I siti generati dall’AI, scrive Ansa, sono in 15 lingue e si finanziano principalmente attraverso la pubblicità programmatica, in base alla quale vengono forniti annunci indipendentemente dalla natura o dalla qualità del sito. Di conseguenza, molti brand stanno involontariamente supportando questi siti.

Best practice

Cybersecurity, il 2024 sarà l’anno degli attacchi GenAI: se ne parla
al #SecurityBarcamp

Come ogni gennaio, anche quest’anno Trend Micro ha presentato le previsioni per la cybersecurity durante il #SecurityBarcamp, l’evento partecipativo che ospita esperti, giornalisti e testimonial importanti per analizzare scenari, minacce, soluzioni.

Come sempre, si è avuto un palco prestigioso, moderato dalla giornalista Eva Perasso, con: Alessio Agnello, Technical Director Trend Micro Italia, Alessandro Fontana, Country Manager Trend Micro Italia, Rachel Jin, VP of Product Management Trend Micro, Matteo Macina, CISO TIM, Veronica Pace, Head of Marketing Trend Micro Italia, Walter Riviera, AI technical lead Emea Intel, Stefano Vercesi, CISO Pirelli.

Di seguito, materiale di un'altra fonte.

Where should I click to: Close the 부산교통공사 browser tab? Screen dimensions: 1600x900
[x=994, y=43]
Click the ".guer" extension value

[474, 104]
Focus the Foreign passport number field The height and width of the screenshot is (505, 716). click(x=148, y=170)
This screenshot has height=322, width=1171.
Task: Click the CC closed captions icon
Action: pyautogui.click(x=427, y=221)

Il punto di partenza per il talk è stato l’annuncio dello studio previsionale di Trend Micro che – come ha poi raccontato Corriere della Sera – “ha messo in evidenza il ruolo trasformativo dell’intelligenza artificiale generativa (GenAI) nello scenario delle minacce cyber e lo tsunami di tattiche sofisticate di social engineering e furti di identità potenziati da strumenti basati su GenAI, che potrebbe arrivare”.

I relatori, ognuno secondo la propria esperienza e il proprio particolare punto di vista, hanno analizzato il tema e proposto soluzioni positive per proteggere individui e imprese di fronte all’evoluzione della AI che stiamo vivendo e che porta con sé numerose opportunità.

La copertura mediatica dell’evento è stata significativa, a dimostrazione dell’elevato interesse che generano le conferenze dedicate alla analisi dei trend tecnologici e alla pura divulgazione

Parola del mese

Greenhushing

Comportamento per cui le aziende, soprattutto le più piccole, sono portate a tacere le attività di sostenibilità intraprese per paura di essere criticate da media, ONG e autorità competenti e di essere accusate di greenwashing.

Come quest’ultima, il greenhushing è una pratica pericolosa perché rallenta la transizione del mercato verso la sostenibilità.

Nel contesto europeo è destinata a scomparire grazie alle nuove normative sulle comunicazioni di sostenibilità delle imprese che impongono nuovi strumenti e standard per rendere pubblici e trasparenti i dati aziendali sulla sostenibilità ambientale, sociale e di governance.